Intonational contours, arguably the most changeable and ephemeral elements of speech, are very readily reified. At this point it is useful to recall that these speech utterance patterns are rendered vexingly complex by individual language histories, speech event features such as topic, setting, and, among many other social factors, interlocutor. Add to this the complexity inherent in cultural features such as habituated verbal practice and, in contrast, mapping patterns of responses to novel interactional situations. Moreover, it is important to consider the open flexibility that individuals have in the moment of their speaking turn. In studies of naturally occurring prosody, we must add the issue of the observer’s paradox, and the impossibility to replicate speech events—however closely one reproduces the setting.
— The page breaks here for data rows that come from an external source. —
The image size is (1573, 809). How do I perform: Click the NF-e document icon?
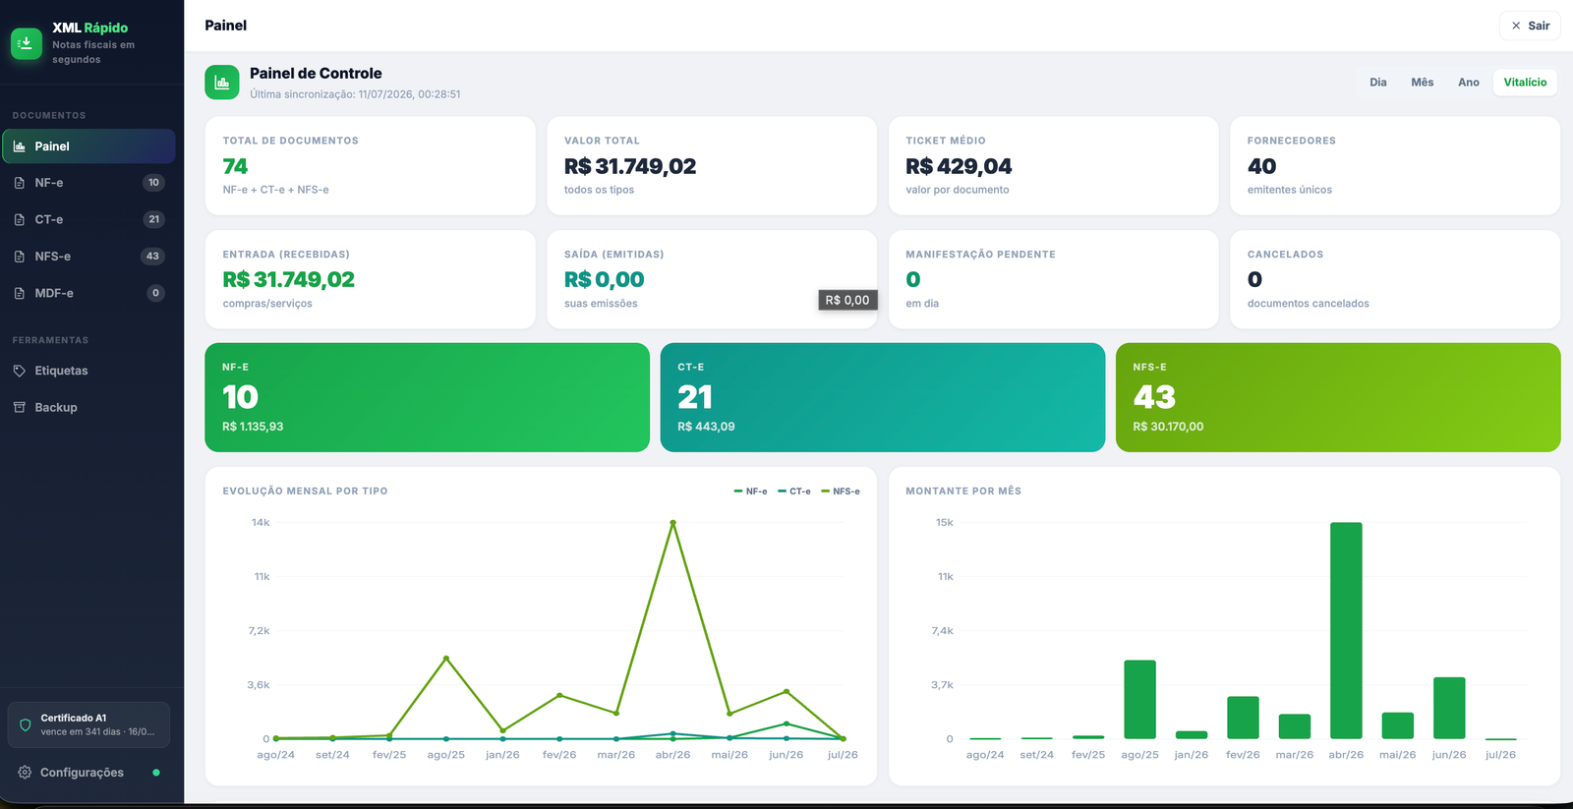20,183
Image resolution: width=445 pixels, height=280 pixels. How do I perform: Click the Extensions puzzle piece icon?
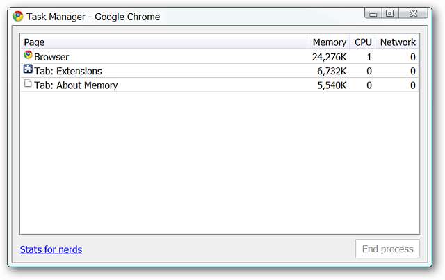pyautogui.click(x=28, y=70)
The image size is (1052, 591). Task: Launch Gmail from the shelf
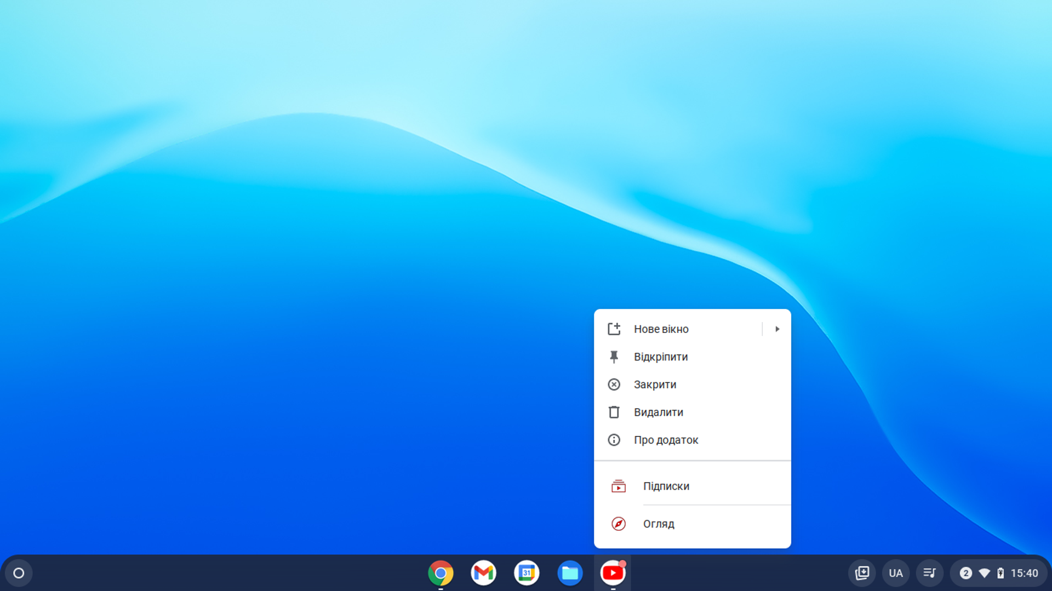tap(483, 573)
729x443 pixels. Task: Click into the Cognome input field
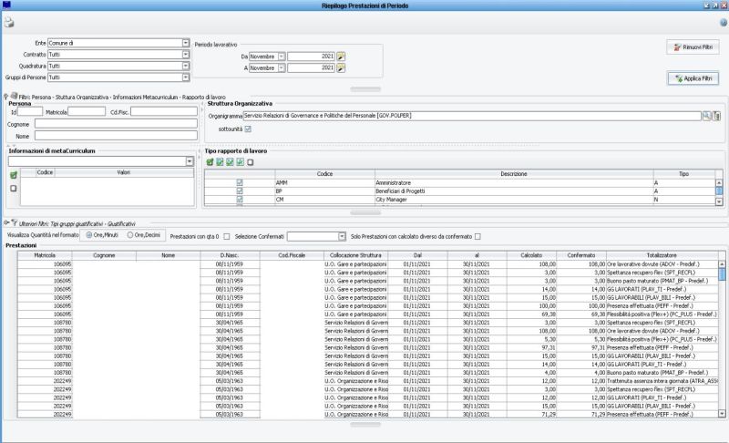[113, 124]
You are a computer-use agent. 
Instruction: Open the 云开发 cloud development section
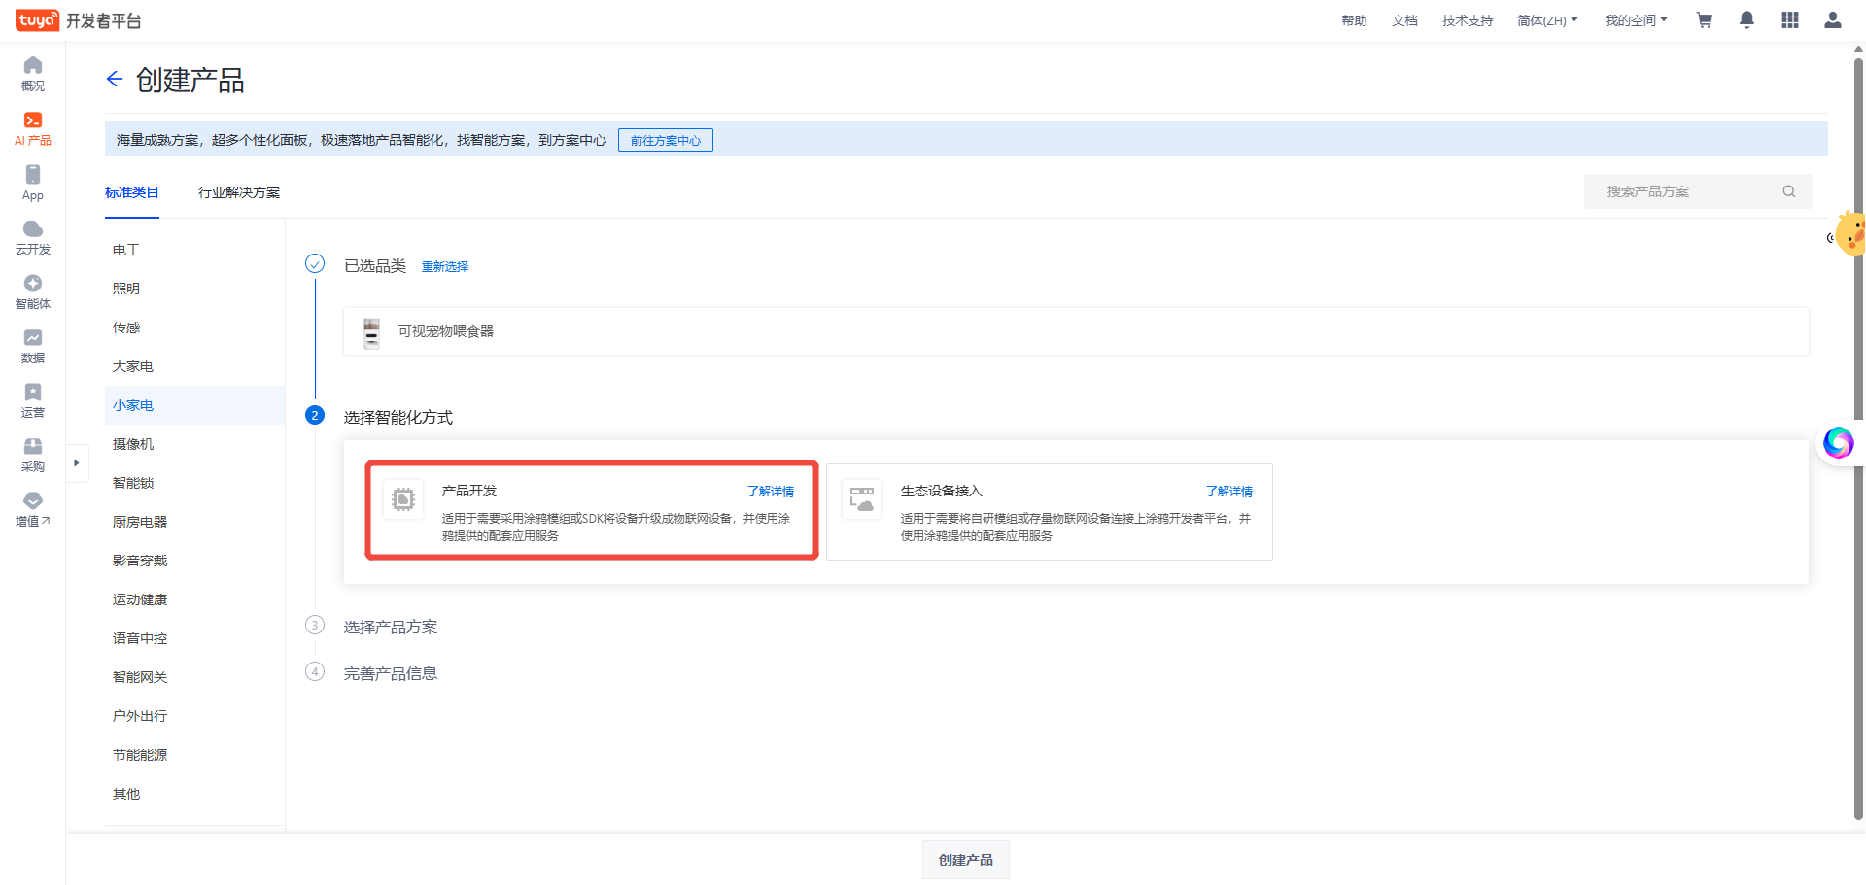coord(33,237)
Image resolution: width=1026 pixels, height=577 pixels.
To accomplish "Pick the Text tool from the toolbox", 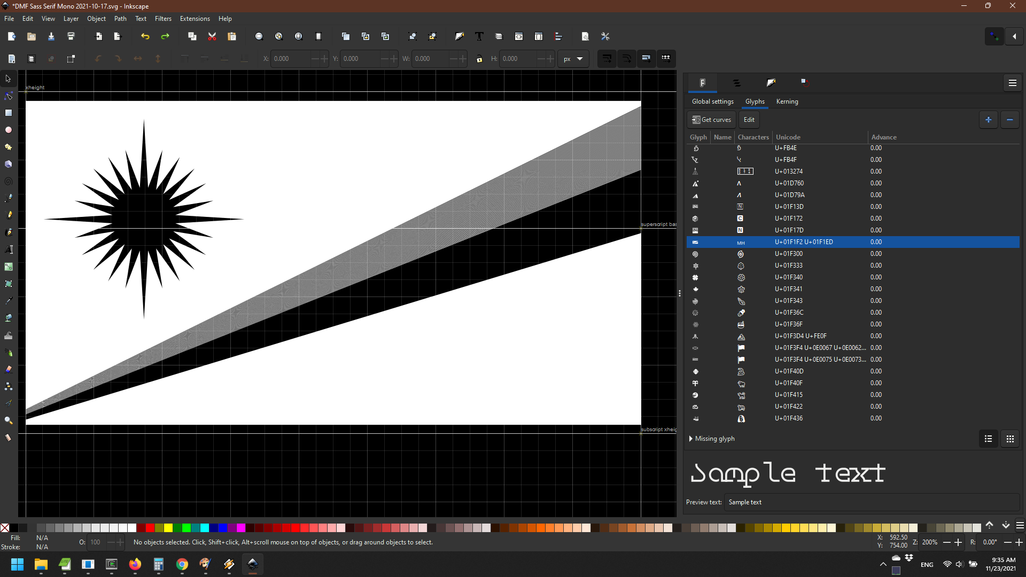I will [x=8, y=249].
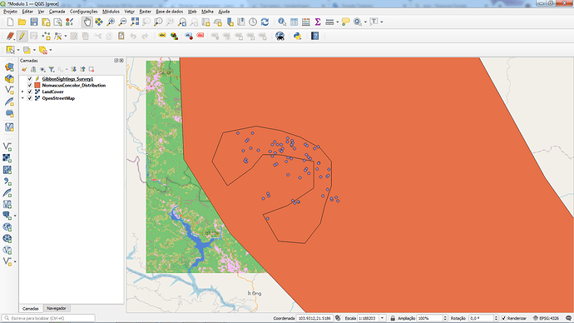Toggle the LandCover layer visibility checkbox
This screenshot has width=574, height=323.
click(30, 92)
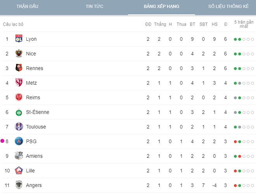The height and width of the screenshot is (194, 256).
Task: Click Lyon's recent form dots
Action: 244,39
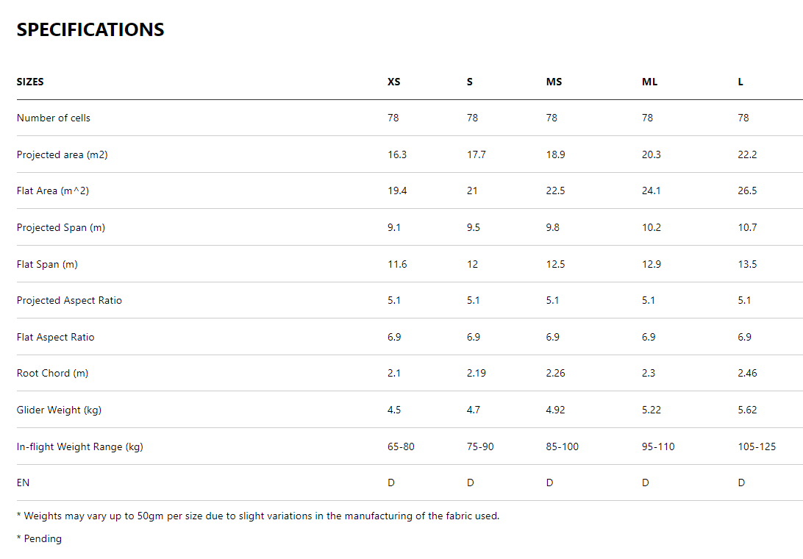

The traditional scientific response to such research circumstances, namely large-scale projects designed to wash out variation, are entirely inappropriate in these circumstances. This makes the goal of characterizing ChcE intonation in its dynamic contact setting a first-order methodological challenge.

 

Fought (2002: 72–76) provides a fascinating angle on some ChcE intonation patterns, drawing on Joseph Matluck’s (1952) description of the Spanish language circumflex pattern of the Mexican altiplano (the high plateau formed between the eastern and western Sierra Madre mountain chains). To find the origin of the circumflex pattern, Matluck points to another substrate language: “The distinctive musical line in the unfolding of the phonetic group is probably the most striking trace that the Nahuatl language has left in the Spanish of the Valley [of Mexico City] and the plateau: a kind of song with its curious final cadence, very similar to the melodic movement of Nahuatl itself”. Fought continues to translate Matluck: “From the antepenultimate syllable to the penult there is a rise of about three semitones, and from there to the final a fall of six semitones more or less. Both the penult and the final syllables are lengthened” (Fought 2002: 74). Matluck also describes a working-class feature that can be found in ChcE, namely lengthening of stressed vowels at the start and the end of a phrase:

Accented syllables in vernacular speech in the Valley tend to be much longer than those of the educated class and in Castilian generally; on the other hand, unaccented syllables are shortened. The overall impression is of syllabic lengthening at the beginning and especially at the end of the sentence, and of shortening in the middle. For example: Don’t be bad > Doont be baaad; I have to do it soon > III have to do it sooon (quoted in Fought 2002: 75).

 

Fought states that not only is this pattern readily observed in the English ELLs, it is also heard in the speech of ChcE native speakers. Once again, the substrate Mexican Spanish influence has not disappeared in ChcE, it has been transformed into another feature of in-group solidarity.